## ABOUT THIS TASK:
Exact copies of all entries are expected.

TASK INPUTS: Begin

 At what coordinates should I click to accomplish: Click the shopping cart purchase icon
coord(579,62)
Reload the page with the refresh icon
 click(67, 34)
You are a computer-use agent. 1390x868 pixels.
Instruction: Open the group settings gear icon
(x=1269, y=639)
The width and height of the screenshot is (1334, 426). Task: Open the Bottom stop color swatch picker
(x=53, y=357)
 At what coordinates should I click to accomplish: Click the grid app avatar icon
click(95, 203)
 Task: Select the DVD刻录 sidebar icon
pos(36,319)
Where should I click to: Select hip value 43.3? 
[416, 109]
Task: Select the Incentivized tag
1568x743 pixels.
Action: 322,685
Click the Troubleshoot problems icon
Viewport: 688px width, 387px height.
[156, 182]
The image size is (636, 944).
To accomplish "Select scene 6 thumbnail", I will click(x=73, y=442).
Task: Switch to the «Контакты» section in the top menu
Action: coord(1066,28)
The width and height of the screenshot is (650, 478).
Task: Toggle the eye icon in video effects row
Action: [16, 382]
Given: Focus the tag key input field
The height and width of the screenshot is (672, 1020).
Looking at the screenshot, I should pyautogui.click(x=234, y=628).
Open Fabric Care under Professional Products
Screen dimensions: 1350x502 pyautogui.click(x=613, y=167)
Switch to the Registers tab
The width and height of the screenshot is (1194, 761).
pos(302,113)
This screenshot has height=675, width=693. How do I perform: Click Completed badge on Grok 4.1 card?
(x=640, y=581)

TASK INPUTS: End

## ANSWER SECTION:
 At what coordinates should I click to accomplish: Click the shopping cart purchase icon
coord(579,62)
Reload the page with the refresh icon
 click(67, 34)
You are a computer-use agent. 1390x868 pixels.
Instruction: Open the group settings gear icon
(x=1269, y=639)
The width and height of the screenshot is (1334, 426). Task: Open the Bottom stop color swatch picker
(x=53, y=357)
 At what coordinates should I click to accomplish: Click the grid app avatar icon
click(95, 203)
 Task: Select the DVD刻录 sidebar icon
pos(36,319)
Where should I click to: Select hip value 43.3? 
[416, 109]
Task: Select the Incentivized tag
1568x743 pixels.
Action: 322,685
Click the Troubleshoot problems icon
Viewport: 688px width, 387px height.
[156, 182]
The image size is (636, 944).
To accomplish "Select scene 6 thumbnail", I will click(x=73, y=442).
Task: Switch to the «Контакты» section in the top menu
Action: coord(1066,28)
The width and height of the screenshot is (650, 478).
Task: Toggle the eye icon in video effects row
Action: [16, 382]
Given: Focus the tag key input field
The height and width of the screenshot is (672, 1020).
Looking at the screenshot, I should pyautogui.click(x=234, y=628).
Open Fabric Care under Professional Products
Screen dimensions: 1350x502 pyautogui.click(x=613, y=167)
Switch to the Registers tab
The width and height of the screenshot is (1194, 761).
pos(302,113)
This screenshot has height=675, width=693. How do I perform: Click Completed badge on Grok 4.1 card?
(x=640, y=581)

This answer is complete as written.